Madame la présidente, madame la secrétaire d’État, mes chers collègues, ils sont la génération MSN, Facebook, peer to peer et autres plates-formes d’échanges... Le réseau internet est bel et bien la nouvelle cour de récréation de nos enfants et de nos adolescents.
Cette immense ouverture sur le monde et la sphère publique n’est pas sans risques. Sans nier les bienfaits des nouveaux médias, il nous faut néanmoins constater que les enfants sont tout aussi vulnérables en étant seuls devant un écran d’ordinateur ou un mobile que seuls dans la rue.
En ligne de mire : l’exposition involontaire à des images choquantes, les pressions psychologiques, les blogs à caractère diffamatoire, la divulgation des informations personnelles, les fausses identités virtuelles, les rendez-vous suspects, les cyberprédateurs, la consommation excessive...
Il est de bon ton de renvoyer les parents à leurs responsabilités... Pour autant, les parents ont rarement conscience de ces dangers. L’an dernier, le Norton Online Living Report révélait que 53 % des parents pensent que leurs enfants ne courent aucun danger en surfant sur le Net. Par ailleurs, 51 % des adolescents se connectent à Internet sans aucun contrôle parental !
La répression et l’interdiction trouvent rapidement leurs limites. Par définition, la supervision du monde en ligne est difficile. Non seulement le contenu du Web est accessible à tous ceux qui disposent d’un moteur de recherche, mais il est facile pour les enfants d’échapper à leurs parents en se connectant à l’extérieur du foyer familial.
Quant à définir ce que l’on peut mettre en ligne en toute sécurité, il semble que, là aussi, le plus grand flou prévale... La majorité des enfants de moins de 15 ans s’adressent à leurs parents ou à leurs amis. Mais pour plus d’un parent sur trois, Internet est justement l’une des principales sources de conseils, avec leurs amis et le bouche à oreille. Et aussi surprenant que cela puisse paraître, 15 % des parents d’enfants de 15 ans demandent conseil à leurs propres enfants... Et 21 % des parents avouent même ne pas savoir où s’informer.

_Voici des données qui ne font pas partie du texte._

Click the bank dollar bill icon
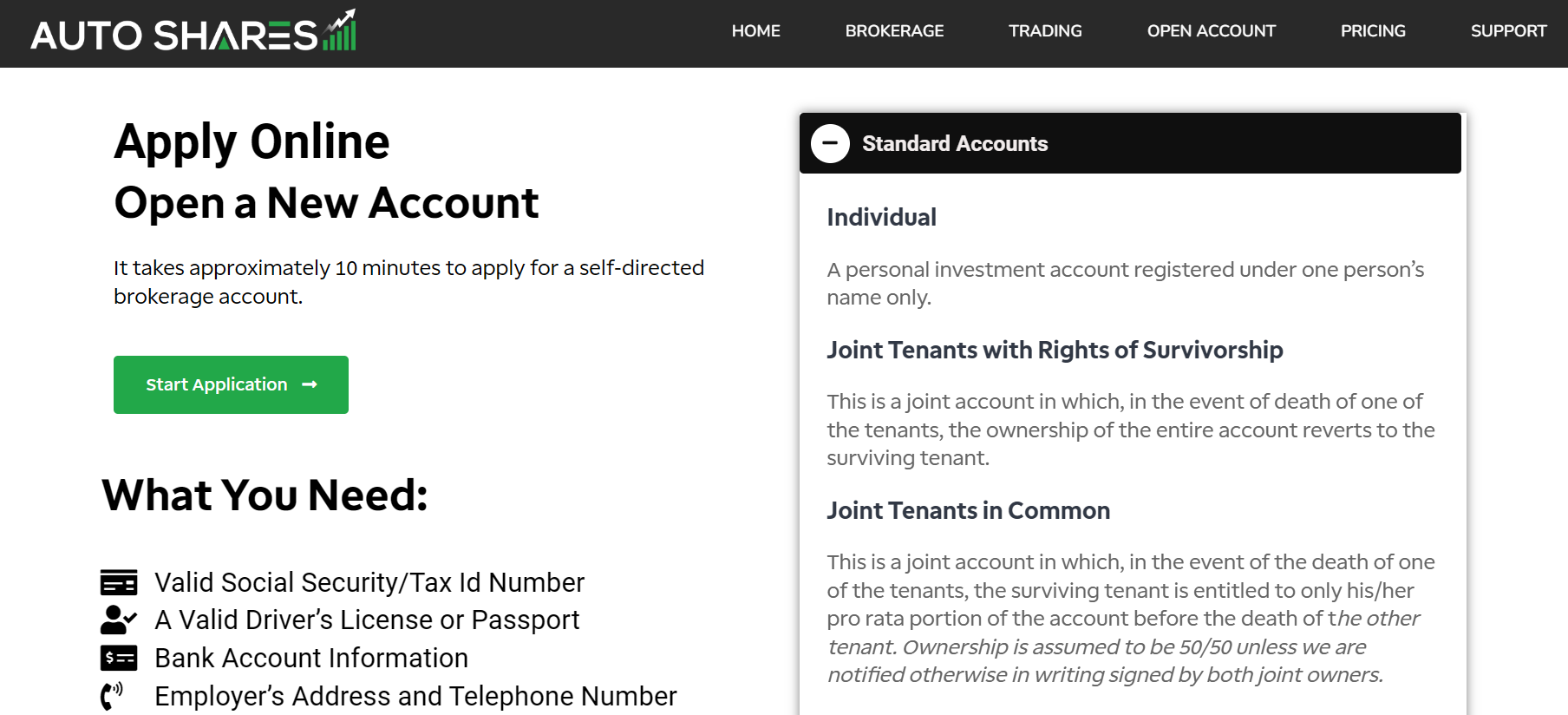 (119, 658)
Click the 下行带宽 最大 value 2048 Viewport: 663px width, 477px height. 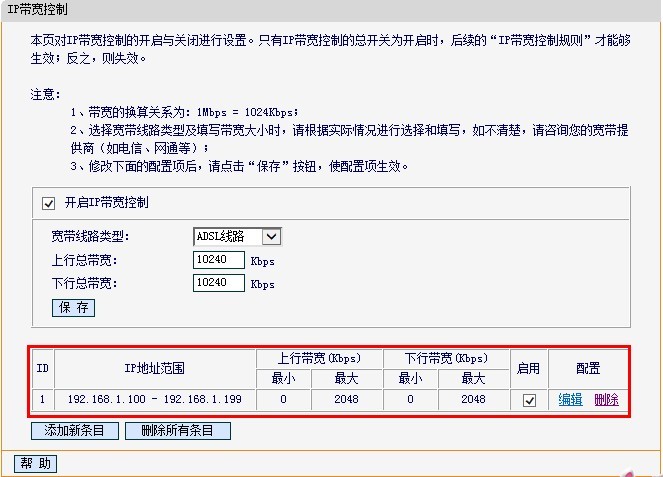click(x=473, y=400)
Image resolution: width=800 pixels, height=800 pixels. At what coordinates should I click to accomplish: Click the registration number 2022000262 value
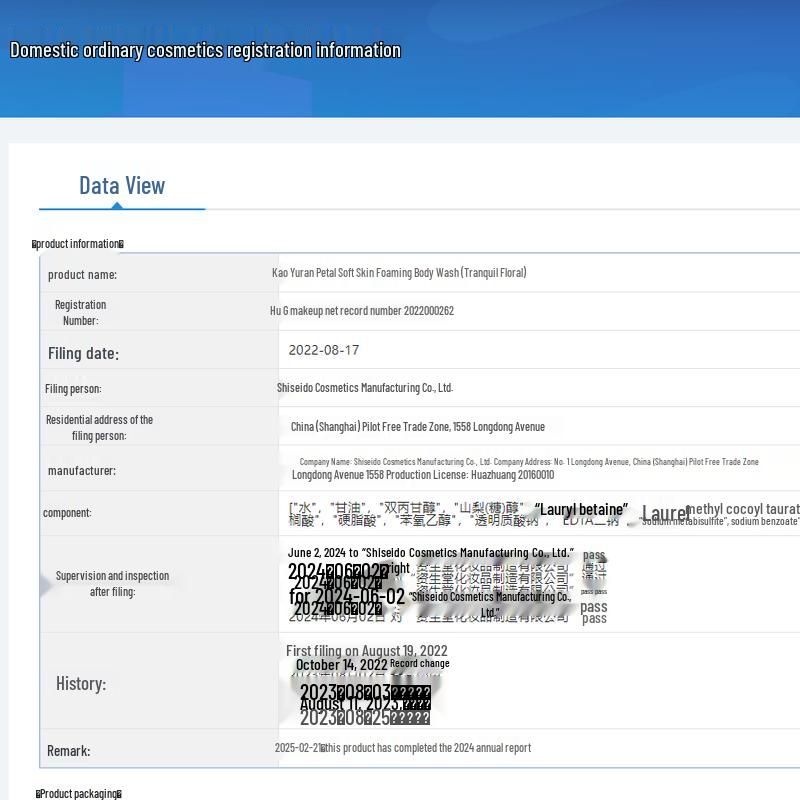362,311
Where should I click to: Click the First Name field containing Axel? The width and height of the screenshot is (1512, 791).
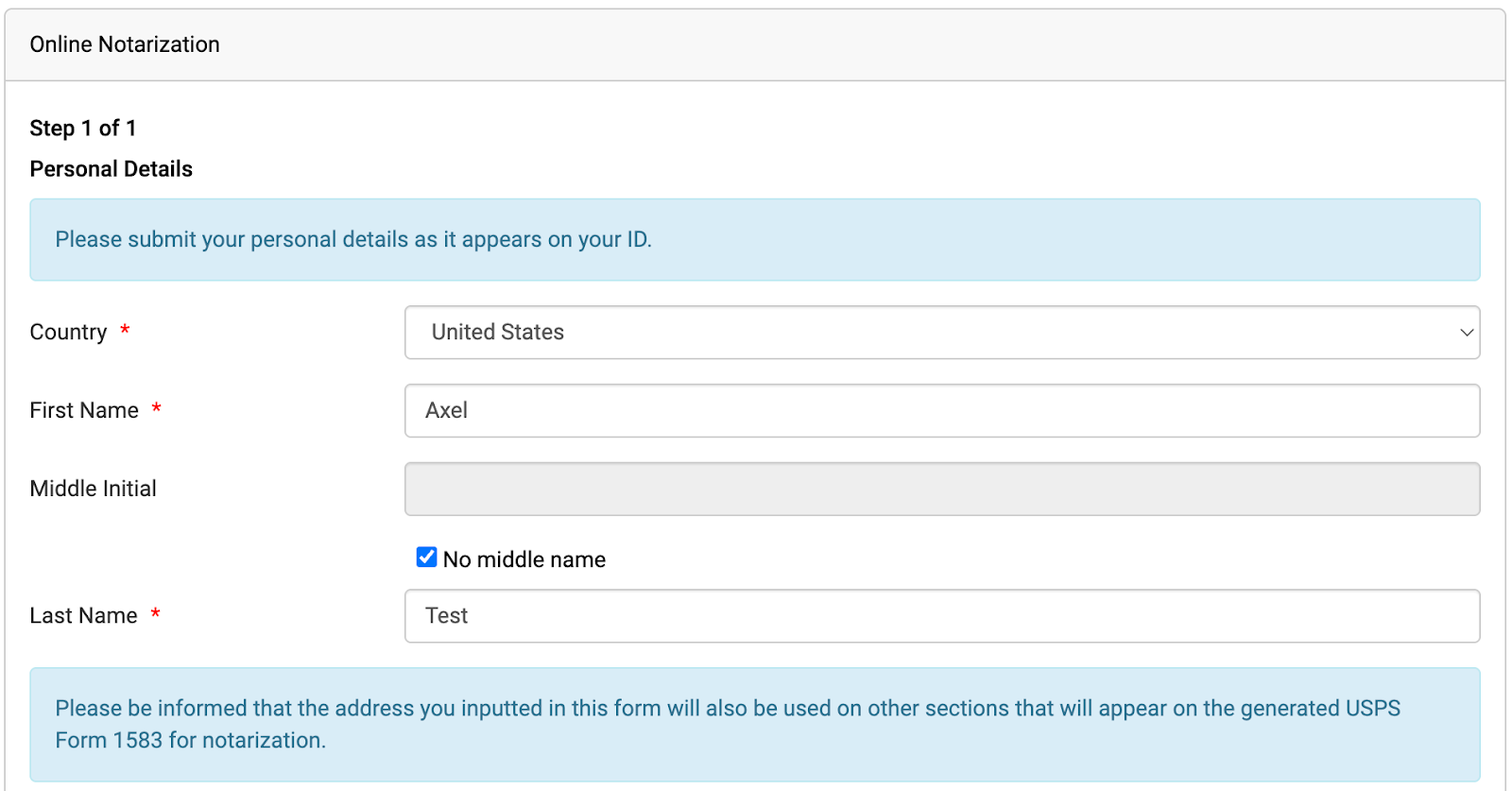point(941,411)

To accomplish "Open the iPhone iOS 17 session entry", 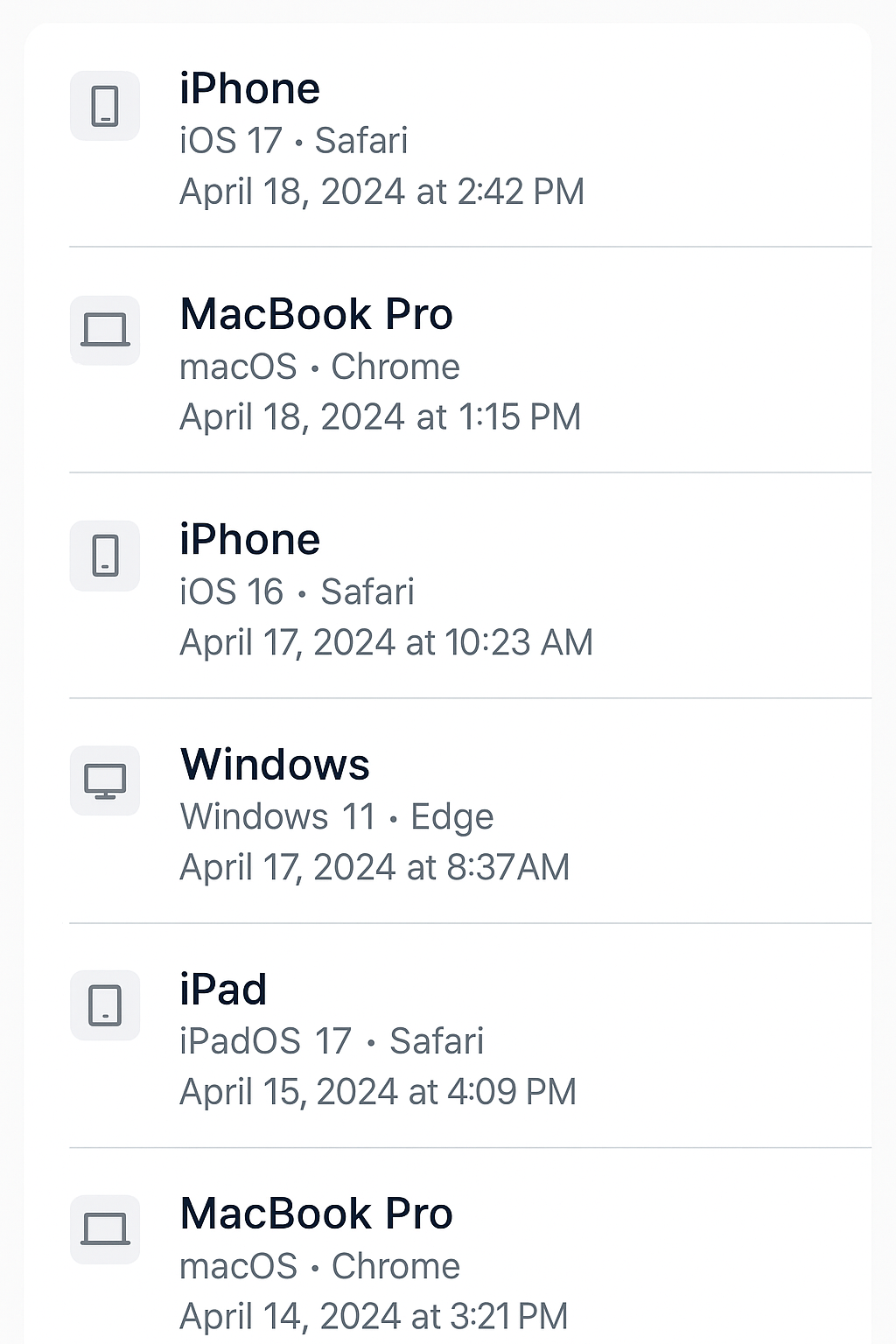I will pos(376,140).
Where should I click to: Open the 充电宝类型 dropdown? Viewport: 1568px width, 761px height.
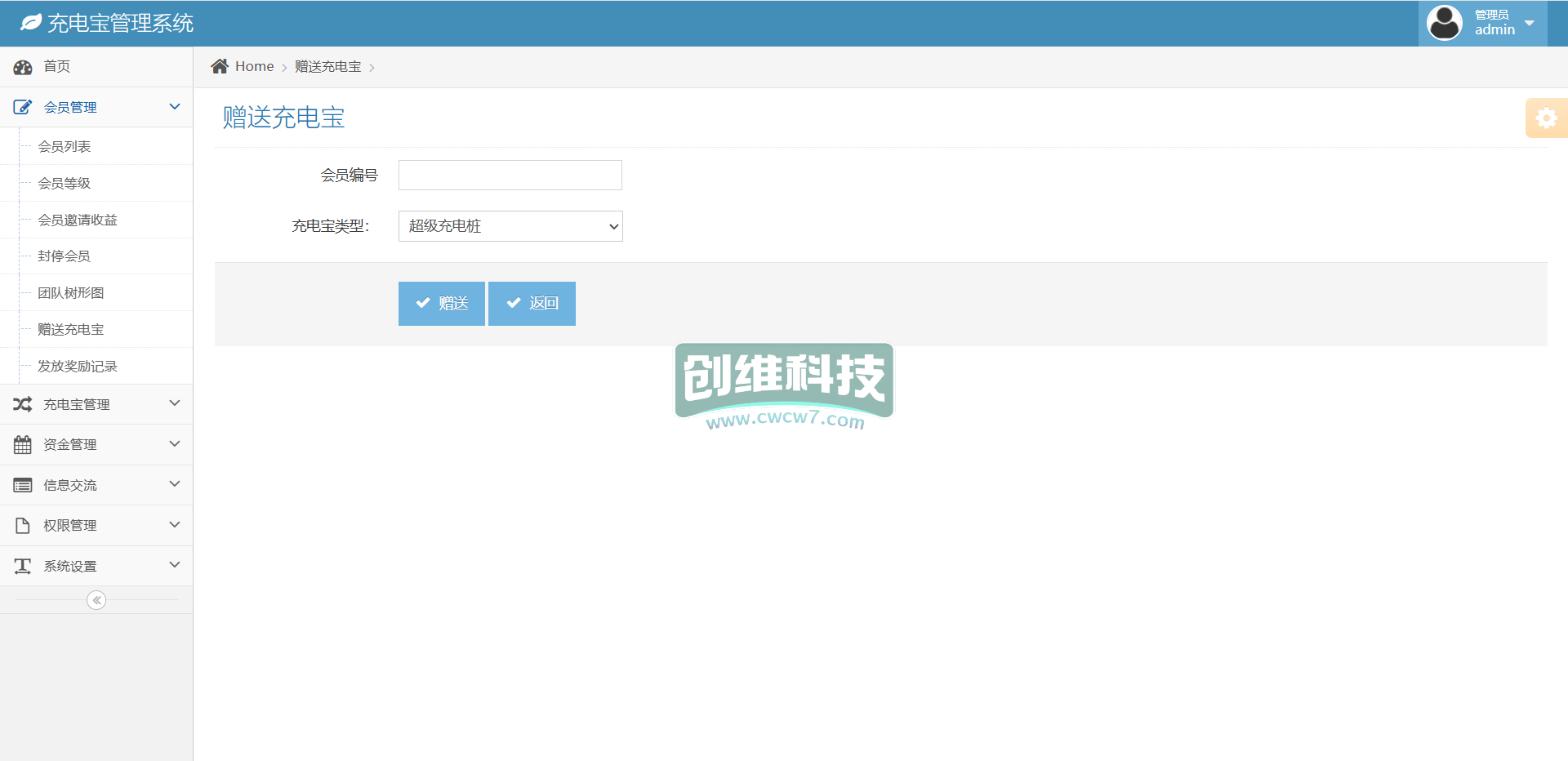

Certes, de nombreuses structures publiques, indépendantes, associatives, œuvrent en faveur de la protection et de l’éducation des jeunes face aux nouveaux médias. On peut toutefois regretter que, malgré la qualité de leurs interventions, leur action soit souvent disparate, parfois redondante. Il est d’ailleurs malaisé d’effectuer un bilan exhaustif des différentes initiatives.
Au sein du ministère de l’éducation, notamment, coexistent plusieurs entités œuvrant dans le sens de la formation et de la sensibilisation des jeunes aux dangers de l’internet ; leurs missions recoupent celles d’organismes « satellites » à vocation éducative qui se sont saisis des questions ayant trait à Internet.
Il est donc plus qu’urgent de mettre en œuvre une politique publique cohérente, structurée et forte en direction des jeunes, afin de leur permettre d’acquérir les bases d’une éducation numérique. La protection, c’est d’abord la responsabilisation des individus. Et l’internaute, même jeune, doit être acteur de sa propre protection.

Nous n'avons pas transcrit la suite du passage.